Obéissante, je vais donc également poursuivre, en parallèle, la rédaction de ce douzième livre, en réponse à la demande pressante de cette musique génératrice d’inspiration.

Écoutez Danse Macabre (opus 40) sur Radio France

Une musique instigatrice

Je la connais si bien, cette Danse macabre, cette mélodie de la mort — Marguerite Duras aurait parlé de La maladie de la mort — que je n’ai plus besoin de l’écouter !

Ses sonorités savent m’installer dans l’ambiance adéquate, me faire initier un rythme saccadé et percutant convenant aux passages où s’exercent toutes formes de violences, m’offrir des tempos de respiration nécessaires, des éclairs d’humour contrebalançant ceux de l’orage, jusqu’à l’instant où claironne le final … le dénouement … quand le hautbois fait chanter le coq et se lever le jour.

Ses cordes, bois, cuivres et percussions, unis et complémentaires, mettent en musique un poème d’Henri Cazalis racontant comment la Mort joue du violon, à minuit, pour réveiller les défunts et les faire danser, à la lueur de la lune, les entrainant dans une folle sarabande où tous, marquis comme vilains, truands comme honnêtes gens, gambadent ensemble jusqu’à ce que le chant du coq leur intime l’ordre de regagner leurs tombes.

Zig et zig et zig, la mort en cadence

Voici ce poème d’Henri Cazalis, intitulé Égalité, Fraternité, publié sous le pseudonyme de Jean Lahor en 1875, inspiré par l’art macabre de la fin du moyen-âge :

« Zig et zig et zig, la mort en cadence
Frappant une tombe avec son talon,
La mort à minuit joue un air de danse,
Zig et zig et zig, sur son violon.

Le vent d’hiver souffle, et la nuit est sombre,
Des gémissements sortent des tilleuls ;
Les squelettes blancs vont à travers l’ombre
Courant et sautant sous leurs grands linceuls.

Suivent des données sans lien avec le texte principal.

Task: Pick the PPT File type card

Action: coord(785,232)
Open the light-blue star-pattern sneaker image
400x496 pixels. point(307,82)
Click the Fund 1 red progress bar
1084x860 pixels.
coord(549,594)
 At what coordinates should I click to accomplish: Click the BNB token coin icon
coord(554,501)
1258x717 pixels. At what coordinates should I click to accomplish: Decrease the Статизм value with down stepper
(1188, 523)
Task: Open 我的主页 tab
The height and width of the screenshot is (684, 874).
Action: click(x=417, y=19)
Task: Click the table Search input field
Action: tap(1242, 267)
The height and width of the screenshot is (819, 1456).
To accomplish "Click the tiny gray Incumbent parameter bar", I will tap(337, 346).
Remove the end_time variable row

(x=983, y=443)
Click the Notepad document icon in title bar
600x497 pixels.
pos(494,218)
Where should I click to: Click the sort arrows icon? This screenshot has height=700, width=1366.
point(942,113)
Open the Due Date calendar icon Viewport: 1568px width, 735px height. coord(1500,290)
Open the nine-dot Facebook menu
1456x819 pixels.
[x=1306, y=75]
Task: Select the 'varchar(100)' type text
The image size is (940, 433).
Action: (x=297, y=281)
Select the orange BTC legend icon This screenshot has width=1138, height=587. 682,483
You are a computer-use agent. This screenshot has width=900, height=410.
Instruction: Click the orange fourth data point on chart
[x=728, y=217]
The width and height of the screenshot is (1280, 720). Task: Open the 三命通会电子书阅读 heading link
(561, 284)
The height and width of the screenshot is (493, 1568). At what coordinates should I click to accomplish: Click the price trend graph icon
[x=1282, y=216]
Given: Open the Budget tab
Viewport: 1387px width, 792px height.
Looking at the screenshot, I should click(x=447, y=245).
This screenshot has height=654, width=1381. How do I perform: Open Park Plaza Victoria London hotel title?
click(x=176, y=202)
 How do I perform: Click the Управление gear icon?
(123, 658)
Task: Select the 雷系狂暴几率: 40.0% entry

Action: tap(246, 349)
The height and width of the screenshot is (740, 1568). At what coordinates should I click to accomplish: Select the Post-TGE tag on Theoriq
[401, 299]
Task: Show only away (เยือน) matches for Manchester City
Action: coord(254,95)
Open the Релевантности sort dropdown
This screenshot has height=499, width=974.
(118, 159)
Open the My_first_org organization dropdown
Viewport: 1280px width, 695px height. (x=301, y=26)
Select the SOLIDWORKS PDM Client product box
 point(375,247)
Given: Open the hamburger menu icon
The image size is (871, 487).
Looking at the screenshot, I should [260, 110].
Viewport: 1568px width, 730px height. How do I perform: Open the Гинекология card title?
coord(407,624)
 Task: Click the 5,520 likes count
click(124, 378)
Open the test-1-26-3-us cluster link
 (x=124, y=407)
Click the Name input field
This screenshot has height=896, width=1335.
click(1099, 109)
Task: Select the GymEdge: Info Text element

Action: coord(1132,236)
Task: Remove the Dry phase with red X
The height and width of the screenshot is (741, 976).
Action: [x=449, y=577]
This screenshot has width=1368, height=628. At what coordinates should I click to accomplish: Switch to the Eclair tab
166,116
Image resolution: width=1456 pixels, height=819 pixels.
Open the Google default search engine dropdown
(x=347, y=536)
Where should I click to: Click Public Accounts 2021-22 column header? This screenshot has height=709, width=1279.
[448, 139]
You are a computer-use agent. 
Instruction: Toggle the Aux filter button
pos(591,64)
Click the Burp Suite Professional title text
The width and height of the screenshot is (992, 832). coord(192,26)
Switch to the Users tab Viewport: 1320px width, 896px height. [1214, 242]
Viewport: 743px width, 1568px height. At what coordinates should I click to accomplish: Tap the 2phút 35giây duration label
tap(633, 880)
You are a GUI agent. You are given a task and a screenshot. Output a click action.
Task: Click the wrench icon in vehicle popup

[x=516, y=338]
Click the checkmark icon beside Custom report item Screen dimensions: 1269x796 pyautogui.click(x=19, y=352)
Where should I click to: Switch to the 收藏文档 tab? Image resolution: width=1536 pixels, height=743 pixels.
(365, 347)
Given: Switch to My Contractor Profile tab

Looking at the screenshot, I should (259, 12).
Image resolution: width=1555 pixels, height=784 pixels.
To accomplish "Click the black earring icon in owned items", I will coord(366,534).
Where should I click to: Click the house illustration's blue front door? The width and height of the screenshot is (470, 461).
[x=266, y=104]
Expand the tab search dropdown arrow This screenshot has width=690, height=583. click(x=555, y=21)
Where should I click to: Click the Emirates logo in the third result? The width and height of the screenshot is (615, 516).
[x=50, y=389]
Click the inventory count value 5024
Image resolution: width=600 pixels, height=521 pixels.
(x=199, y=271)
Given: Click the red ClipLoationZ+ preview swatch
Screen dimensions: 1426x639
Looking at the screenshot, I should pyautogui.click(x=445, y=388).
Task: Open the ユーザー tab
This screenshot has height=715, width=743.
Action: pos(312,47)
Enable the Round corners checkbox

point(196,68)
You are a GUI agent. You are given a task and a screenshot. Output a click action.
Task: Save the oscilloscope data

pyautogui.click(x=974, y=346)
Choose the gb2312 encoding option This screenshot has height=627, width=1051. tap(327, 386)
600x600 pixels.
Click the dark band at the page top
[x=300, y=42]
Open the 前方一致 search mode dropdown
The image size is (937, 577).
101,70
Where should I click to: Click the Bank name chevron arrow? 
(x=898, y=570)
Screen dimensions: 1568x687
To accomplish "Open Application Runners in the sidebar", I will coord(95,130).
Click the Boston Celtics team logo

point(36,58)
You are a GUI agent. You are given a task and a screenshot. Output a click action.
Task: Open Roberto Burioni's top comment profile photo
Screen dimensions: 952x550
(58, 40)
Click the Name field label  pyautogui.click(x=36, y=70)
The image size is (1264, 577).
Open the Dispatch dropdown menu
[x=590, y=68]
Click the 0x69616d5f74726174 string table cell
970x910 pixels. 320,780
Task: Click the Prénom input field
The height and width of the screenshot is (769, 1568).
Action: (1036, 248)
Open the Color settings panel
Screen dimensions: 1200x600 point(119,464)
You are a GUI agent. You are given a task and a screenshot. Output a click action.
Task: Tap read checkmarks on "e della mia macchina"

Zig et zig et zig, chacun se trémousse,
On entend claquer les os des danseurs,
Un couple lascif s’assoit sur la mousse
Comme pour goûter d’anciennes douceurs.

Zig et zig et zag, la mort continue
De racler sans fin son aigre instrument.
Un voile est tombé ! La danseuse est nue !
Son danseur la serre amoureusement.

La dame est, dit-on, marquise ou baronne.
Et le vert galant un pauvre charron.
Horreur ! Et voilà qu’elle s’abandonne
Comme si le rustre était un baron !

Zig et zig et zig, quelle sarabande !
Quels cercles de morts se donnant la main !
Zig et zig et zag, on voit dans la bande
Le roi gambader auprès du vilain !
Mais psit ! Tout à coup on quitte la ronde,
On se pousse, on fuit, le coq a chanté.
Oh ! La belle nuit pour le pauvre monde !
Et vive la mort et l’égalité. »

Cette injonction musicale, me rappelant que « tout est vanité », m’a convaincue de reprendre de toute urgence l’écriture de cette histoire annoncée, inspirée par cet orchestre magicien qui va me faire danser entre les lignes de mon prochain roman.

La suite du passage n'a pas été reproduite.